What is an offset? Merely a number of hours-minutes-seconds ahead of UTC (
) or behind UTC (-
). A time zone, in contrast, is much more. A time zone has a name in Continent/Region
format, and contains the history past, present, and future changes to the offset used by the people of a particular region as decided by their politicians.
So the TIMESTAMP WITH TIME ZONE
type in databases such as Postgres is a misnomer. No time zone information is stored in the database. Any time zone or offset info submitted with the date and time is used to adjust to UTC. The zone/offset info is then discarded. So if remembering the zone originally submitted is important to you, you will need to store that yourself in a second column. Regarding the misnomer, you can think of the type as being TIMESTAMP WITH REGARD FOR SUBMITTED OFFSET OR TIME ZONE
. But be clear, in databases such as Postgres your moment is stored in UTC, always UTC, and is retrieved as UTC, always UTC.
Unfortunately, there is a wrinkle here. All too commonly, tooling and middleware will inject a default time zone, adjusting the retrieved UTC moment into some time zone. While well-intentioned, this anti-feature creates the illusion that the value was stored with that time zone. But the values actually stored in UTC, at least with databases such as Postgres.
You asked:
2021-12-02 14:45:00 Wouldn't that value be inserted as 2021-12-02 14:45:00 UTC in both data types?
No.
- In a column of a data type akin to the
TIMESTAMP WITHOUT TIME ZONE
, that date and time will be stored as submitted, a quarter to 3 PM on the second of December this year. - In a column of a data type akin to
TIMESTAMP WITH TIME ZONE
, the value stored may depend on the behavior of your particular database and your particular middleware, tooling, and driver. The behavior might simply assume you meant 2021-12-02 14:45:00 as seen in UTC, and store that. Or the behavior may assume you meant 2021-12-02 14:45:00 as seen in a particular time zone. And in databases such as Postgres, an adjustment to UTC would be applied before finally storing. You must study the documentation of your particular database, middleware, tooling, and driver to discover which behavior will be seen in your software. Be sure to conduct experiments to verify your understanding.
You asked:
2021-12-02 14:45:00 … Or, would the 2:45PM be stored as "2:45 PM UTC" in the DATETIME type but would be stored as (if using EST) 2:45 PM EST --> 6:45 PM UTC in the TIMESTAMP type?

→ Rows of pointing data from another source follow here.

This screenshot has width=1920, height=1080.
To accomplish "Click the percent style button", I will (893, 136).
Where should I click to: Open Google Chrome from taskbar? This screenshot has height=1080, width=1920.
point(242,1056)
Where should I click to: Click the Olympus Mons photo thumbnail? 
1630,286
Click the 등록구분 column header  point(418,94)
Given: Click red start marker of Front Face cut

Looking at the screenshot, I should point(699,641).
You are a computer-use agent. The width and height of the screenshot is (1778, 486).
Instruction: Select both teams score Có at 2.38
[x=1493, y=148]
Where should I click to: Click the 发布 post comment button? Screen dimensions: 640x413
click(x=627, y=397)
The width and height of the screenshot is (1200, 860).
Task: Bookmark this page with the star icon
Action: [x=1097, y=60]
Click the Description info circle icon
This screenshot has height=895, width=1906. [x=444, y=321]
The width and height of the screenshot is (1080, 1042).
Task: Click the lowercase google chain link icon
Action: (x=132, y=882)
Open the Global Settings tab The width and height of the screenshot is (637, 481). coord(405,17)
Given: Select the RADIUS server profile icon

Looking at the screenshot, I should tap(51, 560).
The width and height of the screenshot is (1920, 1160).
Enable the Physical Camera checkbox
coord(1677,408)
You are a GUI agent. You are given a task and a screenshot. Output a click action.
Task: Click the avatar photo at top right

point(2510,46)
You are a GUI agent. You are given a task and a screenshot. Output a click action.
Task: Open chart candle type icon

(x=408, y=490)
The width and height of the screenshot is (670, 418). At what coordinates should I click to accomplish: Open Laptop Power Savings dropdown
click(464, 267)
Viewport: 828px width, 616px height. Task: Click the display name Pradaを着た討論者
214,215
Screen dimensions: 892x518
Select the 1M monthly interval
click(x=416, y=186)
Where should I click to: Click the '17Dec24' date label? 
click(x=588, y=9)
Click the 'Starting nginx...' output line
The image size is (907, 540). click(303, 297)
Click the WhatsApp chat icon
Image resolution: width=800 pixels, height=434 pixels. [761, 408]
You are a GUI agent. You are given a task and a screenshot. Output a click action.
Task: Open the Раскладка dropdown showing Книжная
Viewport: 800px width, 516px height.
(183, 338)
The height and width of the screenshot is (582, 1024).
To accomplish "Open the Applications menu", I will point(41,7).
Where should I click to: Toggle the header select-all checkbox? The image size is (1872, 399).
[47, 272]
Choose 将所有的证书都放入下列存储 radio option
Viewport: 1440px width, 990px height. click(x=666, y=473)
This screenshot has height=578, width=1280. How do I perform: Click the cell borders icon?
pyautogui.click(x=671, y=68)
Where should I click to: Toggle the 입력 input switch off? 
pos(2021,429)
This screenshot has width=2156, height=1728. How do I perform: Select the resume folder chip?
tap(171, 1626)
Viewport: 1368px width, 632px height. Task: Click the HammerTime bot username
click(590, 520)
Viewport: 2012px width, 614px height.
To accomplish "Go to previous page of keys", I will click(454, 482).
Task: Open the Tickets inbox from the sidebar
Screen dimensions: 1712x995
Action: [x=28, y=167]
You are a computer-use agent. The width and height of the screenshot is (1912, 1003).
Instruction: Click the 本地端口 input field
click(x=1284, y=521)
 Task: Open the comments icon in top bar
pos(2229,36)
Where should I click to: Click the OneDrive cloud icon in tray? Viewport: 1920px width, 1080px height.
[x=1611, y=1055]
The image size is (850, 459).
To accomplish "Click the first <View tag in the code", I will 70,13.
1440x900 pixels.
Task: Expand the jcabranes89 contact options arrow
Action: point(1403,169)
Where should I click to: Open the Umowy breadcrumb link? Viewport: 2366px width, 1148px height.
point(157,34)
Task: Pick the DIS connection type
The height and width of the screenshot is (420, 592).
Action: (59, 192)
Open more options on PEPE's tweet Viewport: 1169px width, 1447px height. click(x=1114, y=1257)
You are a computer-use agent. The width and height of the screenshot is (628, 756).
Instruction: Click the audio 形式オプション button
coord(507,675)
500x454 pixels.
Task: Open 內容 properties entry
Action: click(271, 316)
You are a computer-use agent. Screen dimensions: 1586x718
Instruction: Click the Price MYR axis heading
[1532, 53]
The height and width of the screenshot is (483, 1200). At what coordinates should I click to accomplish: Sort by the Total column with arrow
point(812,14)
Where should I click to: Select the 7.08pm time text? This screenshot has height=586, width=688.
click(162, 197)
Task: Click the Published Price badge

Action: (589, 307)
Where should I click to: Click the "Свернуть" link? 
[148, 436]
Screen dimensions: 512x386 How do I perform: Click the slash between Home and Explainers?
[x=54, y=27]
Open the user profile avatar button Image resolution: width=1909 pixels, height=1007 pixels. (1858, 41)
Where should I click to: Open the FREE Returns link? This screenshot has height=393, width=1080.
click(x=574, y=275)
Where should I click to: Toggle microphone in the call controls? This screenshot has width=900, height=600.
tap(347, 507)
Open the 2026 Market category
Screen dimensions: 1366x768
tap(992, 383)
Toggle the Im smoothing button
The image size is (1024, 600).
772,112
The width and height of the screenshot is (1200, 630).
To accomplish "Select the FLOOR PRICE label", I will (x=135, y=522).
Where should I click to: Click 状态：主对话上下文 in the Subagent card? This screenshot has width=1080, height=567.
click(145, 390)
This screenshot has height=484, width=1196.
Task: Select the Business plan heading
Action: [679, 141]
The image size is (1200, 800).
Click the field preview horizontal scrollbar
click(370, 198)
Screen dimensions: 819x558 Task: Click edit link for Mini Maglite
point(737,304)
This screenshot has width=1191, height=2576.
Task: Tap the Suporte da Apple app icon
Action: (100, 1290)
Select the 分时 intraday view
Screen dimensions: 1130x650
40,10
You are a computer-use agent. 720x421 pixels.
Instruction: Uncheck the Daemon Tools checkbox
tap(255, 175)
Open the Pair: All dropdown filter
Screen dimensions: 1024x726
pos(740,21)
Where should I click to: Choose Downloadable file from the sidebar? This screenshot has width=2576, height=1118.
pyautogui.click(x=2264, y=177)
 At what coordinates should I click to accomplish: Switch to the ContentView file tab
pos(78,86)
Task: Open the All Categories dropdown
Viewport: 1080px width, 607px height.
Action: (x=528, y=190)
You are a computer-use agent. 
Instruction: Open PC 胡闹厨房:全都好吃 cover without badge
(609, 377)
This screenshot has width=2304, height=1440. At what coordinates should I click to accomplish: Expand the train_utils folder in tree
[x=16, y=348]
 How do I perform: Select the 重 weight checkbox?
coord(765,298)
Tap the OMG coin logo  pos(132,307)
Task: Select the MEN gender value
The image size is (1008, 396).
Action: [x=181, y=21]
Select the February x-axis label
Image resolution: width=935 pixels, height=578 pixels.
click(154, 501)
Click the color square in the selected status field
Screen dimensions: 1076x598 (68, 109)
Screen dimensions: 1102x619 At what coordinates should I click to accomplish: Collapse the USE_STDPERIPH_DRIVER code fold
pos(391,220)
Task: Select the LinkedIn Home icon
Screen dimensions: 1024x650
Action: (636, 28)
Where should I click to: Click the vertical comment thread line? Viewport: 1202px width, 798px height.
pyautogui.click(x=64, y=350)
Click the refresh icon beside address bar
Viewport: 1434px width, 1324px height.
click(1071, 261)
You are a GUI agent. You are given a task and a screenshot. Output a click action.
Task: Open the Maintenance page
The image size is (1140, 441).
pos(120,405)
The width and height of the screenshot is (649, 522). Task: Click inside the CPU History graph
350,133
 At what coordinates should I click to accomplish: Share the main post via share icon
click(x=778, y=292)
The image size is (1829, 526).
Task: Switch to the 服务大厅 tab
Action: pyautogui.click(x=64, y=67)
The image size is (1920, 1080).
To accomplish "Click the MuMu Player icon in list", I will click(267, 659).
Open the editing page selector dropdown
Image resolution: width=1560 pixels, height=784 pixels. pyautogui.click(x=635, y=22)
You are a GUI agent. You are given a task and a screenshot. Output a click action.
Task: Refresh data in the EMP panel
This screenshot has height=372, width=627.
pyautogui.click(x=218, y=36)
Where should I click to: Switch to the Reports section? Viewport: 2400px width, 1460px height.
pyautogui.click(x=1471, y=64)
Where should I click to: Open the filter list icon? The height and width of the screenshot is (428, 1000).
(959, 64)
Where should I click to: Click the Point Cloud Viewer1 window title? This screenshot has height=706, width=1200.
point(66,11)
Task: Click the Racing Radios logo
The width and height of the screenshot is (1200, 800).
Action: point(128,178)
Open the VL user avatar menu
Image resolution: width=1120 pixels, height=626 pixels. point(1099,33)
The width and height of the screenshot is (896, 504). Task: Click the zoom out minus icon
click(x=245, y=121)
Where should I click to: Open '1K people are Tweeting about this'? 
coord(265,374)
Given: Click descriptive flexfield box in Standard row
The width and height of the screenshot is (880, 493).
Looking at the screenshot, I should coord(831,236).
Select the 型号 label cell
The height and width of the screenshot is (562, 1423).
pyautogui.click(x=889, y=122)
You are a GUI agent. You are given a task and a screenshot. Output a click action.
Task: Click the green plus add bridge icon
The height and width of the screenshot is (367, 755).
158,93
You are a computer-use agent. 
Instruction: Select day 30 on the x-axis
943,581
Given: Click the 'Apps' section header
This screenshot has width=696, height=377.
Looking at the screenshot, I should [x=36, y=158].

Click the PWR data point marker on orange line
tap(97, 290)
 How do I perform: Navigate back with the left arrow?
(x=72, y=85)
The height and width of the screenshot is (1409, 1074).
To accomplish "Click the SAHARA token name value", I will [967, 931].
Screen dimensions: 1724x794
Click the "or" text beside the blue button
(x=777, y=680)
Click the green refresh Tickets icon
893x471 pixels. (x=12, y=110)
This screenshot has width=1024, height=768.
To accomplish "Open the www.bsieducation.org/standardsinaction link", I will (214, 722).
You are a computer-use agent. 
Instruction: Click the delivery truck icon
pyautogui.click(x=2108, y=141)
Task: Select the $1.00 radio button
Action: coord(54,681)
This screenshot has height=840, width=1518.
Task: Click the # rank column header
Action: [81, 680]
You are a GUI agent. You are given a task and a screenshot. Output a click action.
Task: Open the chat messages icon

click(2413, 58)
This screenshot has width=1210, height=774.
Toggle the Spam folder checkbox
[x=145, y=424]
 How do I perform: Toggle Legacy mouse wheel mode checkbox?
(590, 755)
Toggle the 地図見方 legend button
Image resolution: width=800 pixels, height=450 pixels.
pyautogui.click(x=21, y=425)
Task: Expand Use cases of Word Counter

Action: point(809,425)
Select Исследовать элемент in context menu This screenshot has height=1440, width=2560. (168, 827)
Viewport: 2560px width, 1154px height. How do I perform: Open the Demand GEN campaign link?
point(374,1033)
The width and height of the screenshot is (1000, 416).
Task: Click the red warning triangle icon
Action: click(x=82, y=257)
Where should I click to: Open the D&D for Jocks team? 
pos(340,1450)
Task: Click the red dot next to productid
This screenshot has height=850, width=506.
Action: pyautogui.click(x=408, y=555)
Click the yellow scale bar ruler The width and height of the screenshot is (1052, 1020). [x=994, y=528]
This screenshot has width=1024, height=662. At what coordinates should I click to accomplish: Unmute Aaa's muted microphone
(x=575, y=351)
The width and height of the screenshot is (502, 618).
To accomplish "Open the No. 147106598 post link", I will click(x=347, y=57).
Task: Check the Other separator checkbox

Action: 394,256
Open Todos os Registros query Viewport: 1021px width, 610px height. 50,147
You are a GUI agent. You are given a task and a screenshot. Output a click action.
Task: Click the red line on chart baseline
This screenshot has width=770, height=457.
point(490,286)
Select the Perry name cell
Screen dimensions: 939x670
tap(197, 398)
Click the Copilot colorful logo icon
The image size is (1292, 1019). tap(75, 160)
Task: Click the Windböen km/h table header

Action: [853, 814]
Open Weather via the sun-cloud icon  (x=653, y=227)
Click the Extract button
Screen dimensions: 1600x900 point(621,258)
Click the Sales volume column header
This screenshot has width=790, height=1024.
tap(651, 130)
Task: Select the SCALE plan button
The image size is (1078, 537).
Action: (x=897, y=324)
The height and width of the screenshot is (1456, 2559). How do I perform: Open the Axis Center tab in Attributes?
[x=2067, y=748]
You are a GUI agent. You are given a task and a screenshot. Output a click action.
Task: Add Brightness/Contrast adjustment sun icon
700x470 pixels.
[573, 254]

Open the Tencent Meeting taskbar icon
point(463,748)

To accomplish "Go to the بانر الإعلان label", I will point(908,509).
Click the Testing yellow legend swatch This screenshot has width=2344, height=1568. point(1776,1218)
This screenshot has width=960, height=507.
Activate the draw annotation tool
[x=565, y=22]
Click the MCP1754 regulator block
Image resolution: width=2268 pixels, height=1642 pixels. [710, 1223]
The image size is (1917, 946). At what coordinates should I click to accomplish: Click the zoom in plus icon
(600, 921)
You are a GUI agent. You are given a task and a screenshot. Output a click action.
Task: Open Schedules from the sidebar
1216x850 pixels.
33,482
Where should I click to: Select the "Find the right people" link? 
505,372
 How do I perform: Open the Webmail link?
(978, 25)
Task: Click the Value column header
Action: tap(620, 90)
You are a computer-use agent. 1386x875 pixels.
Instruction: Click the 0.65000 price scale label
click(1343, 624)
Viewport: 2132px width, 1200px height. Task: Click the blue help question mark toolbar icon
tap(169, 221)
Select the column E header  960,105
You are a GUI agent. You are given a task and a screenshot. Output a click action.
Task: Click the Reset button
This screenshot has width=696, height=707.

”Likely yes”, for the first clause. But no EST
involved at all. The date is stored as-is, 2021-12-02, along with the time-of-day as-is, 14:45:00. The EST
part is ignored and discarded. (But experiment to verify this behavior in your particular tooling.)
And “maybe” for the second clause. As discussed in last bullet above, the behavior for TIMESTAMP WITH TIME ZONE
may vary. Read docs, and conduct experiments.
You said:
though most databases store this the same
No, incorrect. That would be a very big “No”.
Databases vary widely in their support for date-time features, their kinds of date-time types, the names of their types, the technical details of their types, and the behaviors of the database server, middleware, drivers, and tooling.
Some older database systems have legacy data types supplanted by newer types, but all still supported, further complicating the picture.
You said:
I guess I'm not following why the timezone-aware and no-timezone need to be stored as two different types if all date/times get stored as UTC anyways.
You incorrectly assume that the “no-timezone” type stores in UTC. It does not.
That is what the “no-timezone” means: no regard for an offset or zone, no consideration for any offset or zone, no adjustment for any offset or zone, and no concept of offset or zone. The TIMESTAMP WITHOUT TIME ZONE
type means simply, literally, a date, a time-of-day, and nothing more. Anything more than that is either (a) a figment of your imagination, or (b) interference by your middleware/tooling/drivers.